-- Start of READING TEXT --
GSD students’ work impacts the lived environment around the world, Mehrotra explained, and with more education about Indigenous people and their history, design students’ sensibilities would invariably shift.
“I wanted the Indigenous studies course to have history, design, and practice components,” said Mehrotra, “so that students would have a sense of what they can learn from history and traditional practices as they intersect with design.”
This past fall in Henson’s course, GSD students Cayden Abu-Arja (MArch I / MUP ’27) and Neady Oduor (MDes ’26) opted to work with Carter and Williamson to design a program to help them regain their ancestral lands, which the tribe determined was one of their primary goals.
“Our traditional lands,” Williamson explained, “are not in Oklahoma.”

For 12,000 years, the two tribes, then known as Sauk (now Sac), the Yellow Earth People, and Meswaki (Fox), the Red Earth People inhabited the area around Quebec, Montreal, and eastern New York state, but were forced southwest by the Iroquois, and then further west by the French. The two tribes banded together and moved to Illinois, establishing their summer village in Saukenuk, today known as Rock Island, along the Mississippi River. There, they planted 800 acres of corn, vegetables, and fruit to feed the almost 5,000 people in the well-organized community.

Abu-Arja and Oduor quoted tribal leader Black Hawk’s autobiography, in which he describes his memories of that place: “It was our garden (like the white people have near their big villages) which supplied us with strawberries, gooseberries, plums, apples, and nuts of different kinds, and its waters supplied us with fine fish, being situated in the rapids of the river.” Black Hawk recalled spending his childhood summers on the island, surounded by family.
-- End of READING TEXT --
Write out, word for word, the part of the passage above on the Sac and Fox ancestral lands that opens with the words "Abu-Arja and Oduor" and closes with "surounded by family.".
-- Start of DATA EXCERPTS --
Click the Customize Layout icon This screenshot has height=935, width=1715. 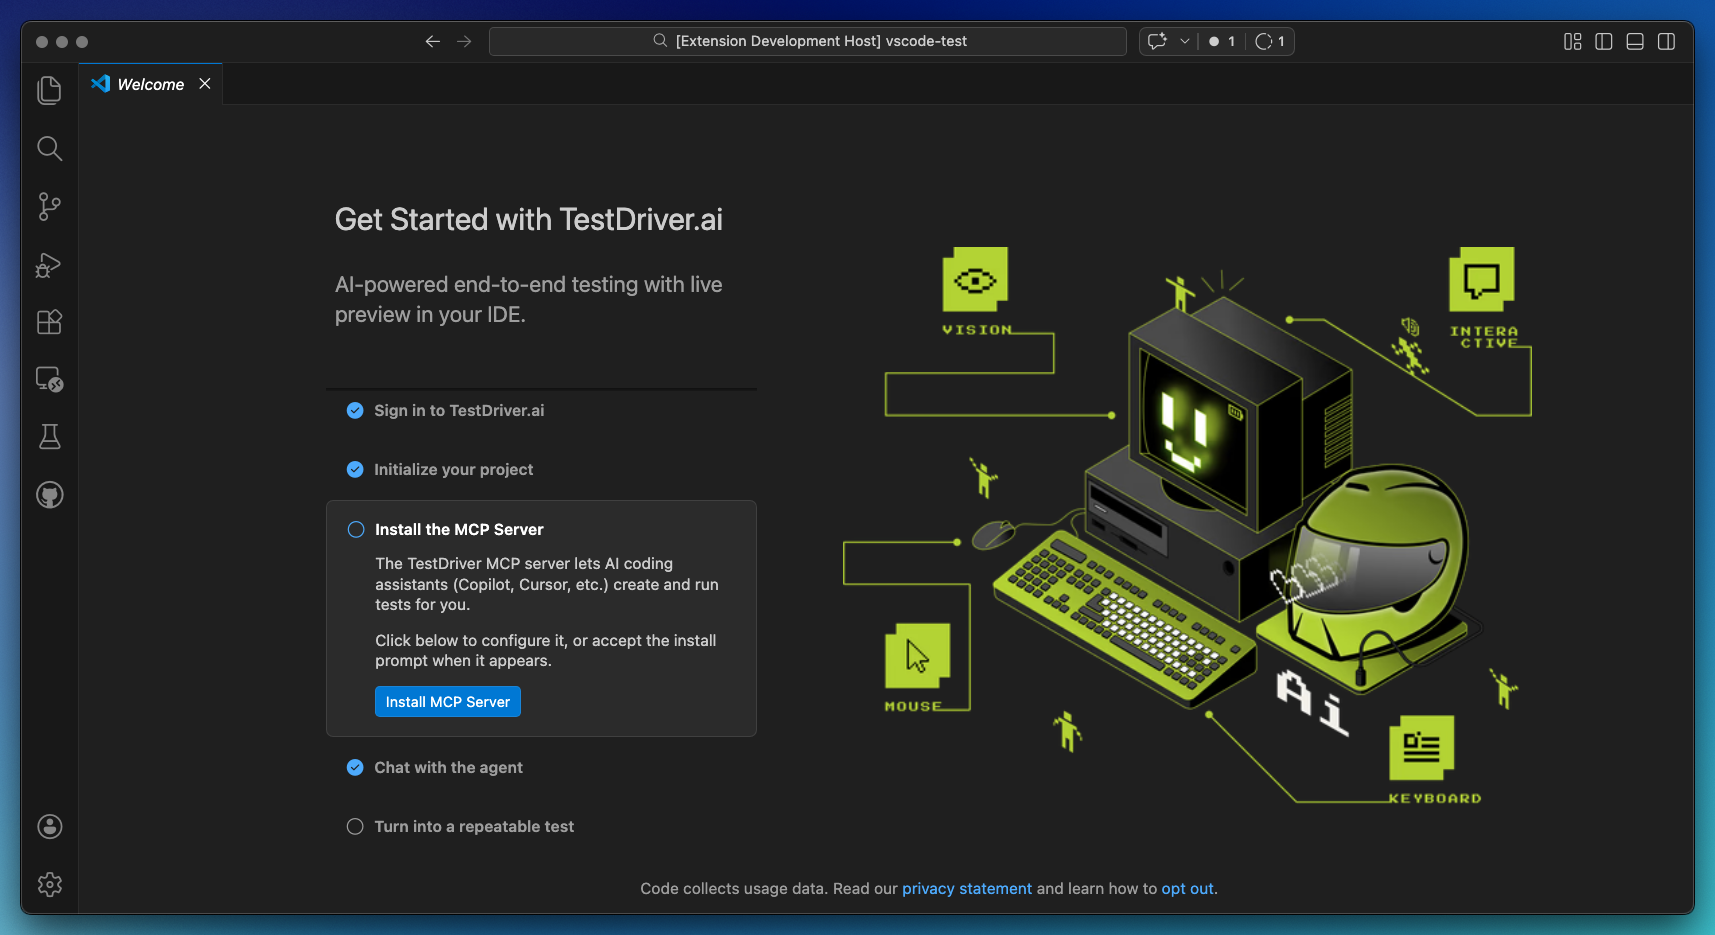click(x=1572, y=41)
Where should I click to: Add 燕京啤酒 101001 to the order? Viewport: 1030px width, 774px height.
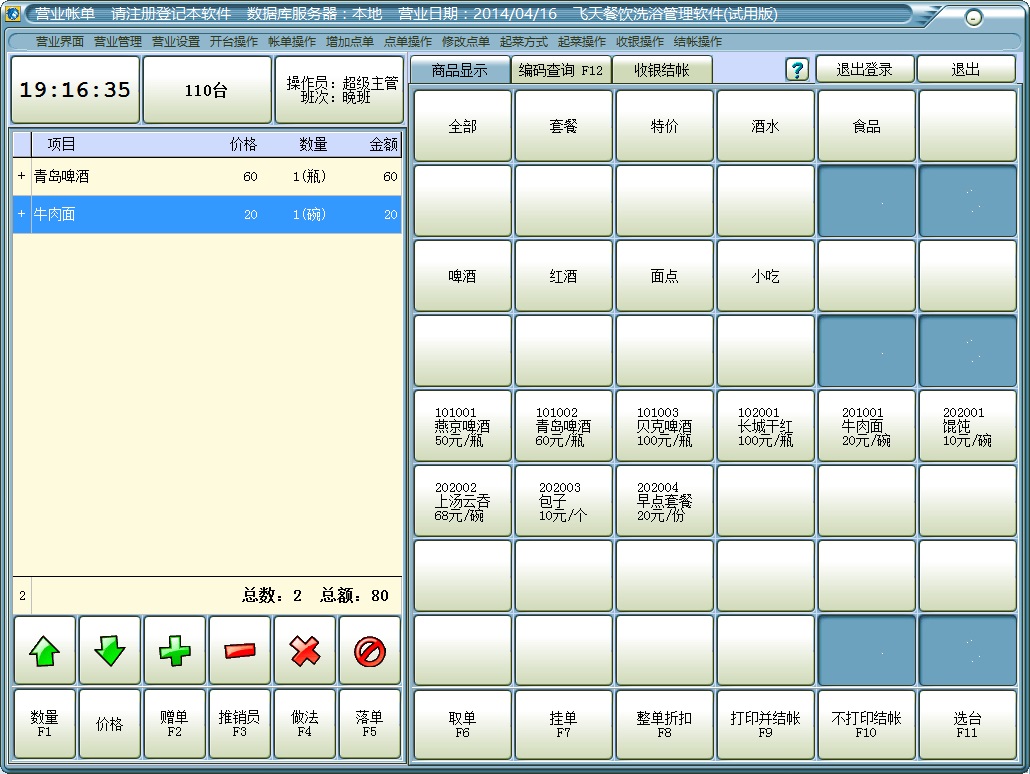[x=463, y=426]
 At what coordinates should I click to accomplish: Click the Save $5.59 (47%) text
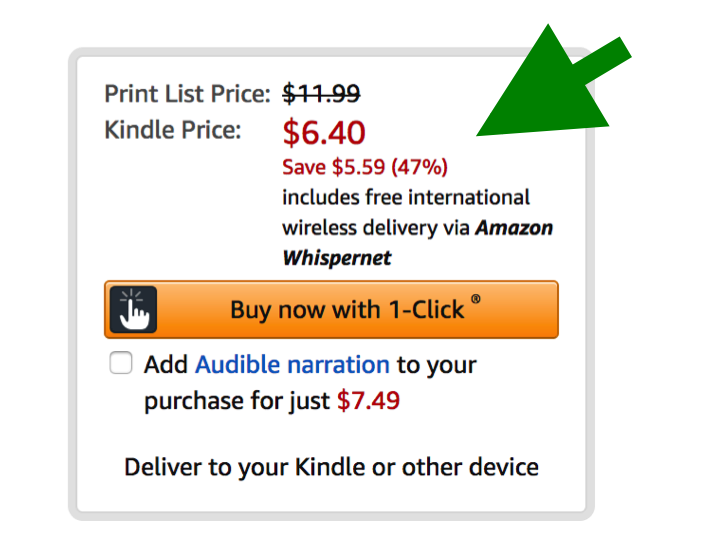[365, 167]
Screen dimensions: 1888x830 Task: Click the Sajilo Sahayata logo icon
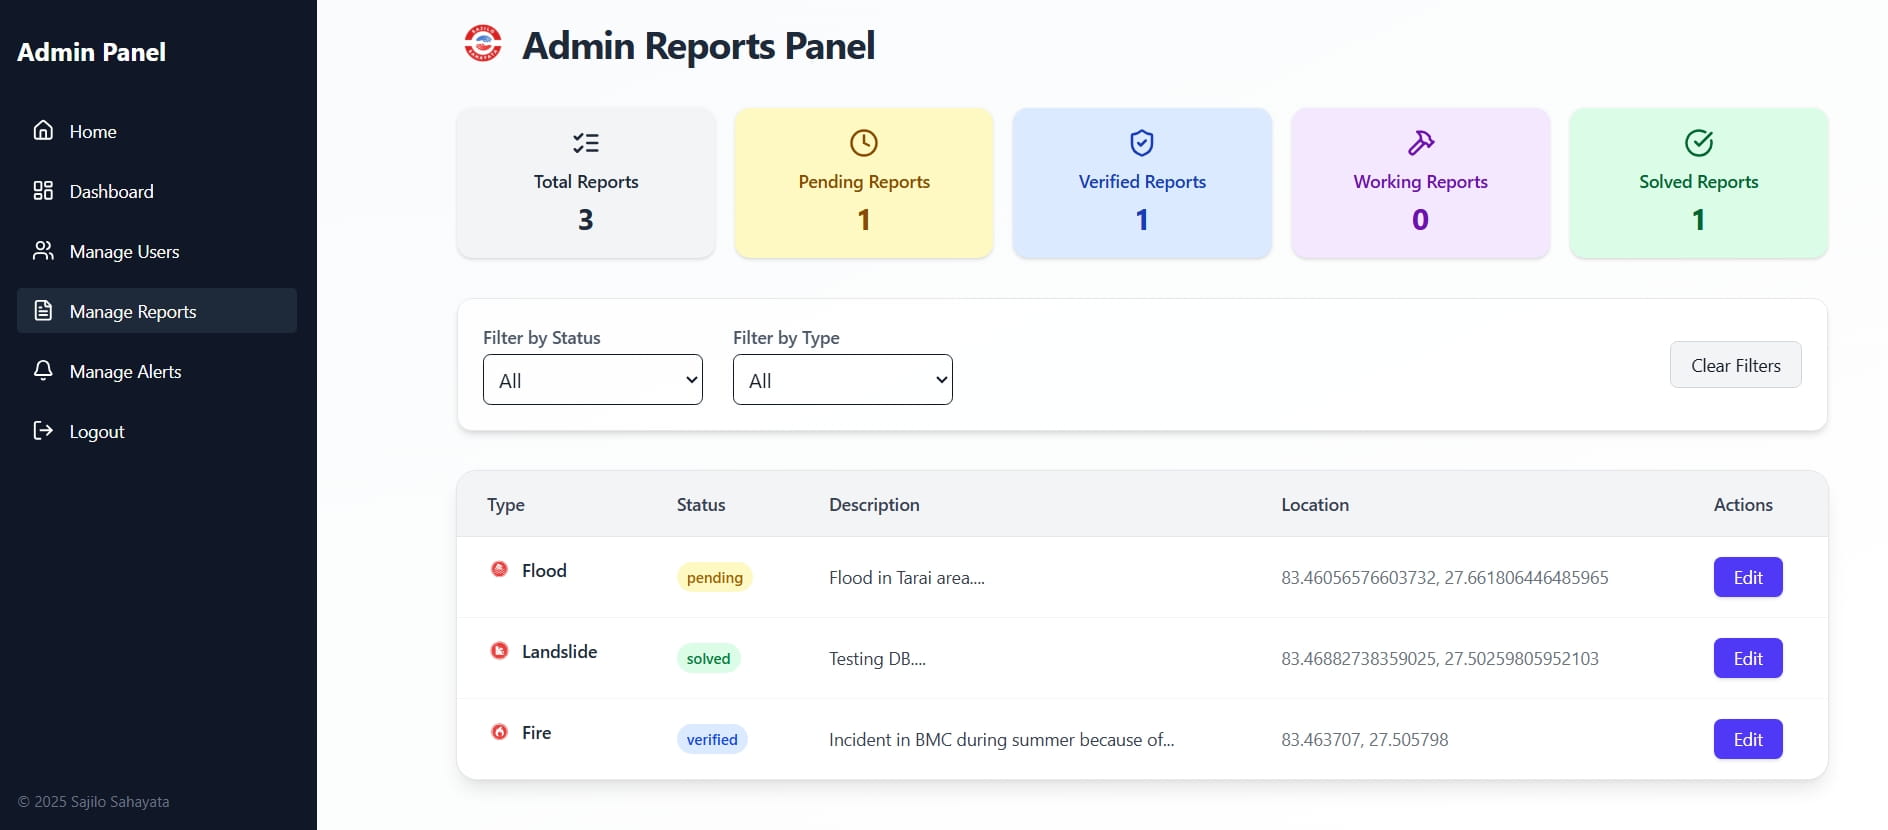click(483, 43)
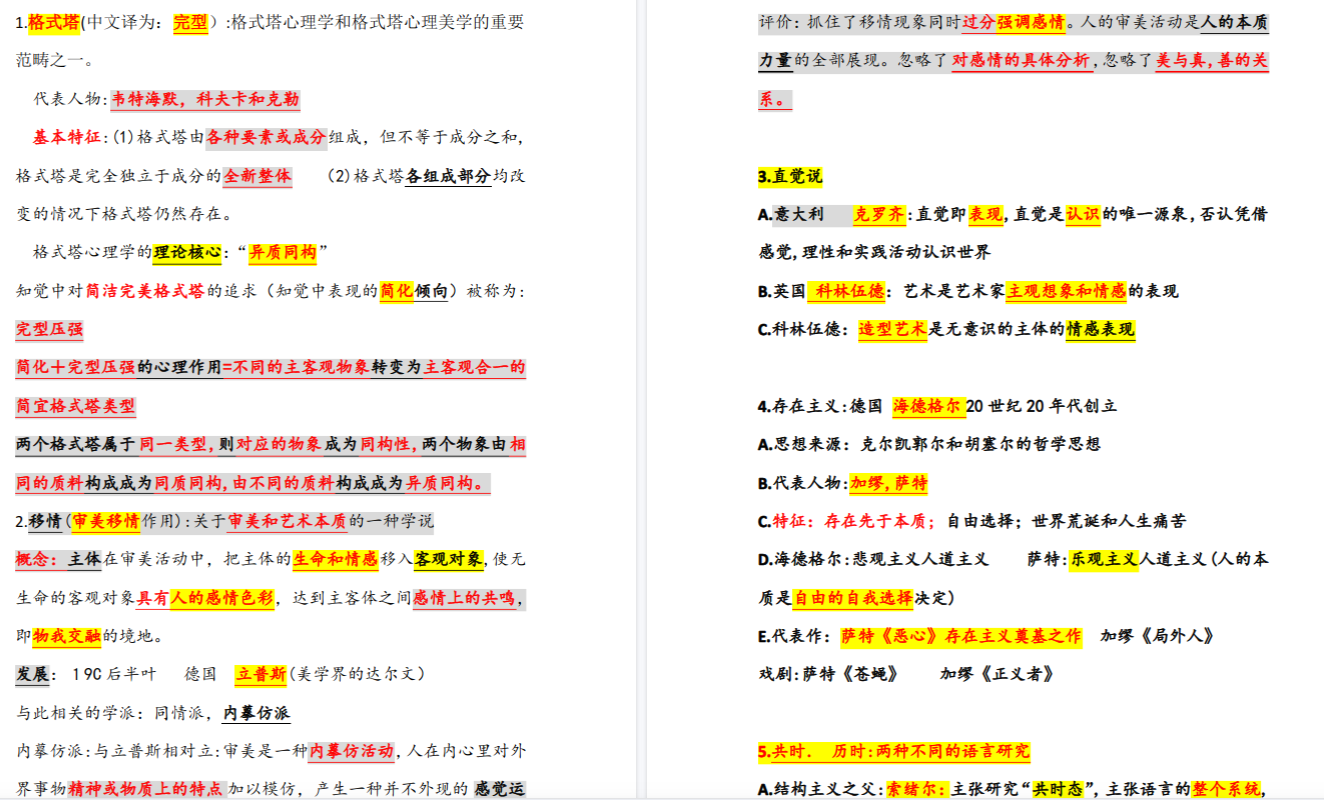Click the highlighted name "克罗齐"
The image size is (1324, 800).
click(x=879, y=214)
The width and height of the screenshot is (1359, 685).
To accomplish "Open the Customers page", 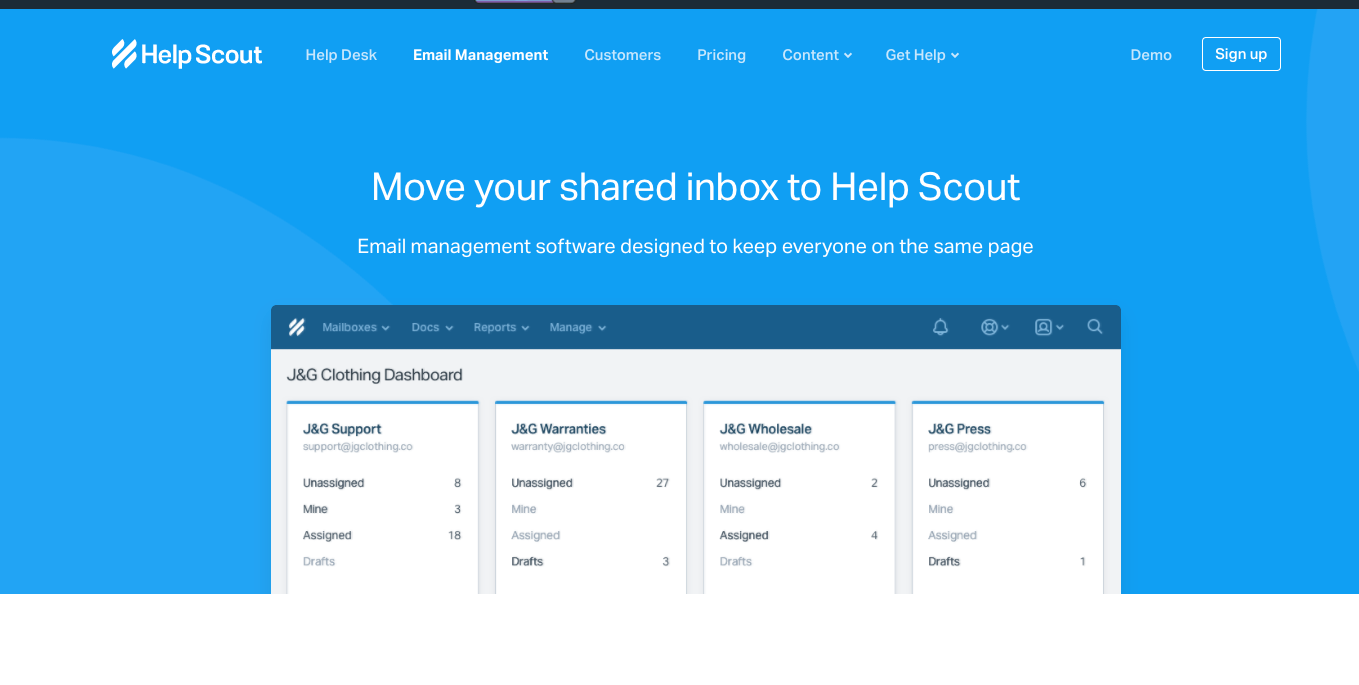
-- End of DATA EXCERPTS --
WORKED SOLUTION —
Abu-Arja and Oduor quoted tribal leader Black Hawk’s autobiography, in which he describes his memories of that place: “It was our garden (like the white people have near their big villages) which supplied us with strawberries, gooseberries, plums, apples, and nuts of different kinds, and its waters supplied us with fine fish, being situated in the rapids of the river.” Black Hawk recalled spending his childhood summers on the island, surounded by family.